Race-Neutral Testing Improves Childhood Asthma Diagnosis 

United States: A recently conducted research study shows racial differences affect how fast doctors identify and diagnose childhood asthma cases. 

Prior research containing incorrect findings established white children had superior lung capacity than other races according to scientists, as reported by HealthDay. 

The incorrect assumption has led diagnostic procedures to miss numerous asthma diagnoses in Black children according to research published Feb. 28 in JAMA Open Network

Doctors who use updated formulas that drop racial considerations detect asthma symptoms and reduced lung function as much as four times higher among Black children than among white children according to research findings.

Key Findings 

“These findings have significant clinical implications and further support the universal use of race-neutral equations to increase the likelihood of identifying reduced lung function and improving the detection of asthma, particularly in Black children, promoting health equity,” the research team led by Dr. Gurjit Khurana Hershey, director of asthma research at Cincinnati Children’s Hospital, concluded. 

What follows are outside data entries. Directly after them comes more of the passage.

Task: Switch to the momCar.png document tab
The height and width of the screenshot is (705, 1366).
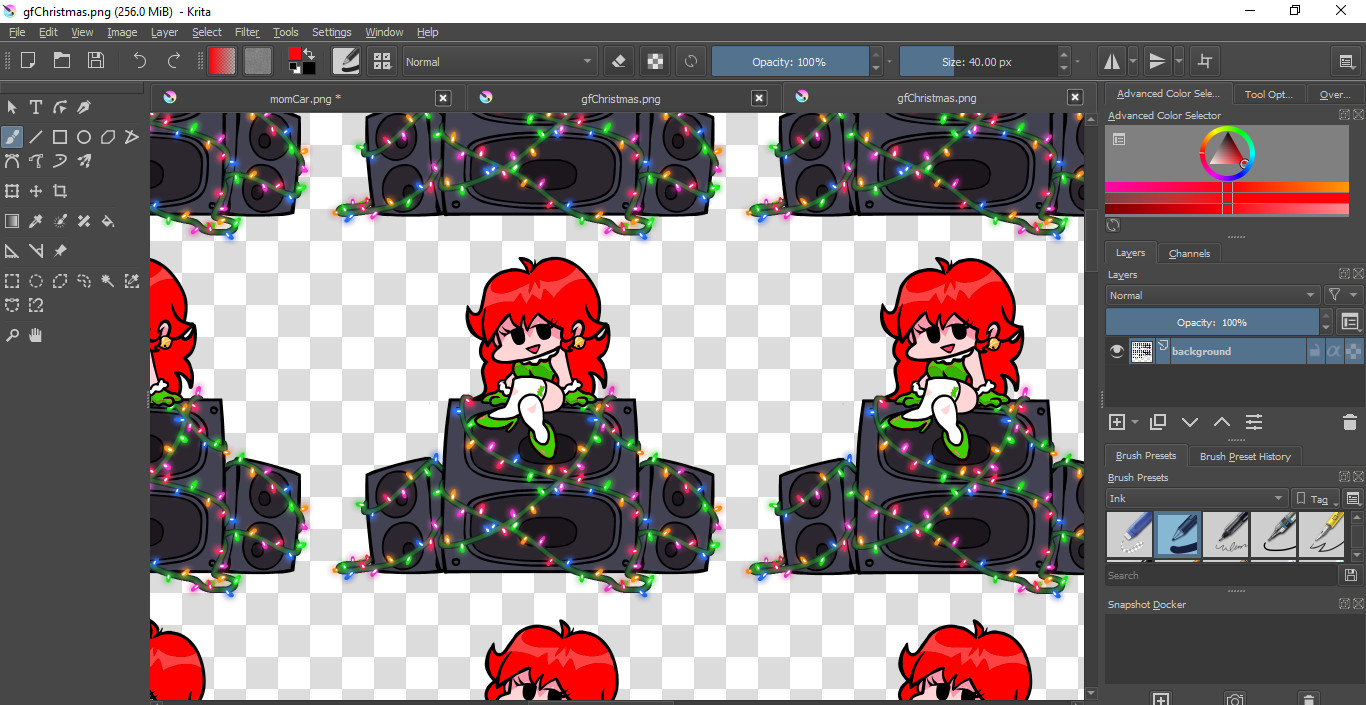Action: point(305,98)
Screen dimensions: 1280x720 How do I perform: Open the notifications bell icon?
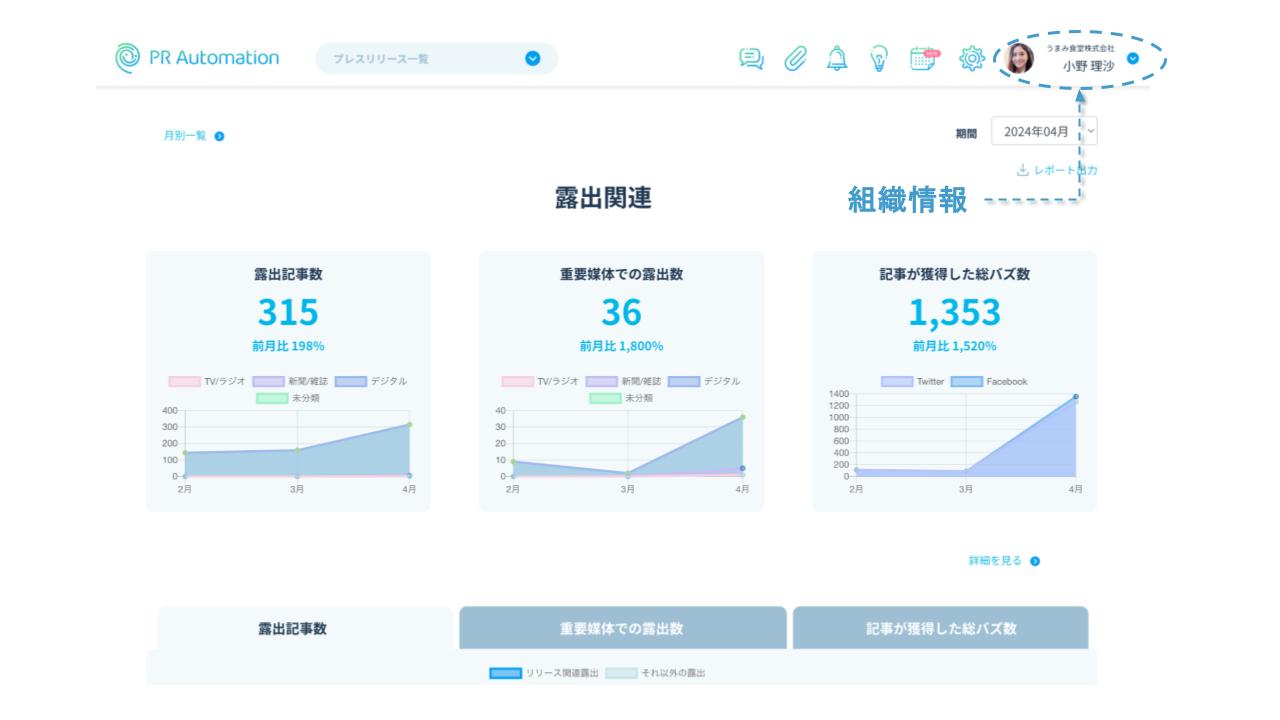coord(836,59)
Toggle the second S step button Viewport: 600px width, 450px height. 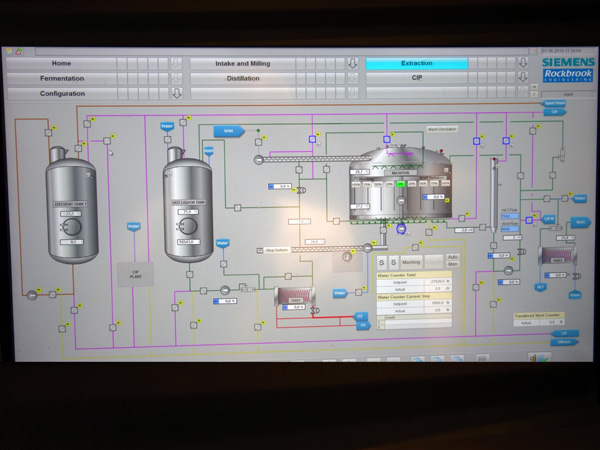point(392,261)
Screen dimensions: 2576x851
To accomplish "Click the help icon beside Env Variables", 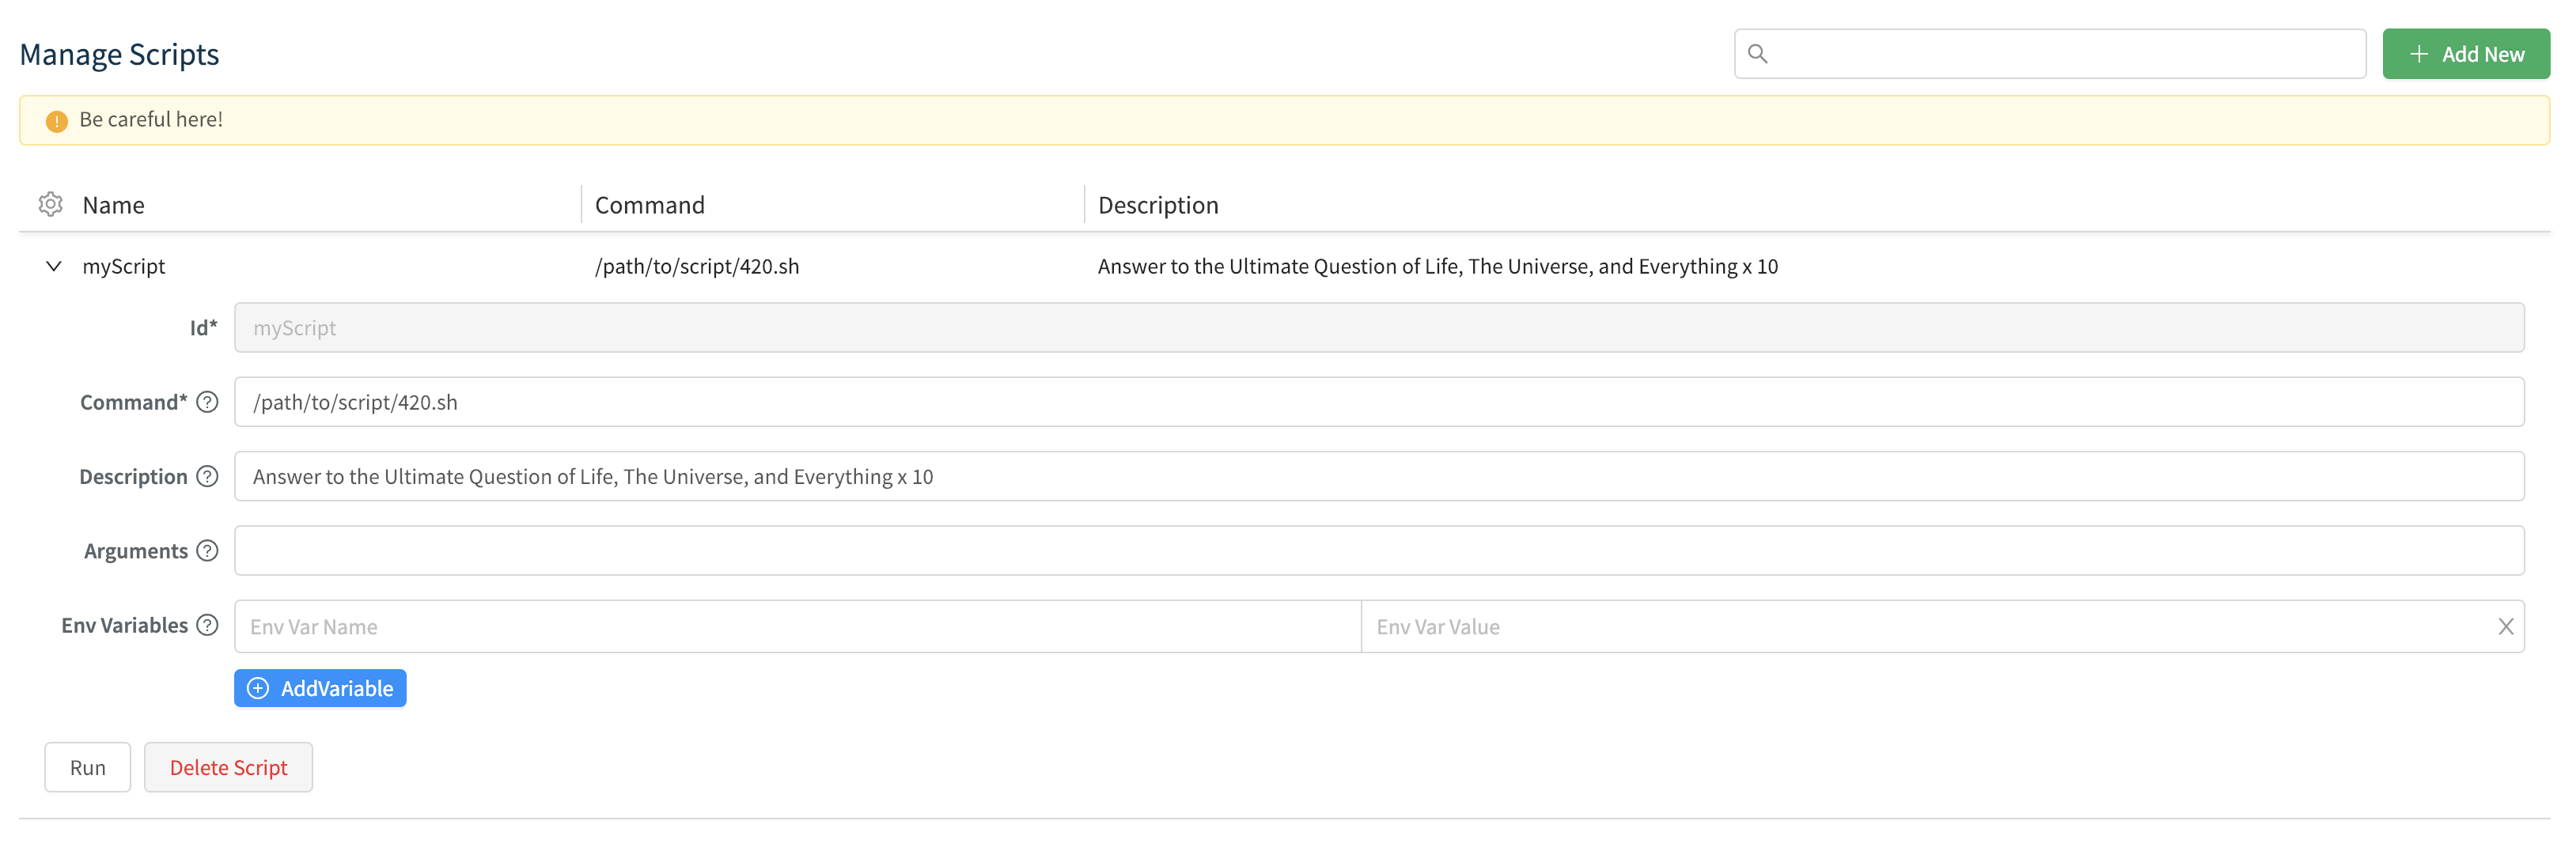I will point(207,625).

Diagnostic testing by spirometry requires lung function testing through an embedded calculation in U.S. spirometers according to researchers in background reports. U.S. spirometers calculate diagnosis through proven mathematical standards based on age and sex along with body measurements and racial identity. 

The racial factor in the test calculation enhanced lung function measurements by 10% to 15% for Black individuals and 4% to 6% for Asian test-takers, according to research findings. 

Medical Community Slow to Adopt New Standards 

The Global Lung Initiative Network modified lung function reference equations in 2022 by removing racial identification from their mathematical calculations.  

Doctors along with hospitals and with health networks, have failed to implement the new race-neutral calculation across their operations according to researchers. 

The study team assessed lung function data from 1,500 children in three earlier experimental studies. 

When researchers applied race-neutral lung function calculations instead of race-specific ones, 39% of Black children showed a reduction in their lung function quality, according to research findings. 

Advancing Health Equity in Asthma Care 

According to research, the race-neutral formula identified 44% of children who did not qualify for asthma testing before the change in methodology, while the former approach identified 38% of affected patients. 

The race-neutral equation maintained the same assessment results for white children according to study authors. 

“The use of a race-neutral equation promotes the identification of deficits in lung function that the race-specific equation fails to detect, particularly in Black children,” researchers concluded in their report, as reported by HealthDay. 

“A shift to universal use of the race-neutral equation will likely improve the detection of asthma, decrease the risk of labeling uncontrolled asthma as controlled, and keep moving science away from outdated racist practices and toward alleviating asthma-related health disparities, promoting health equality,” researchers concluded.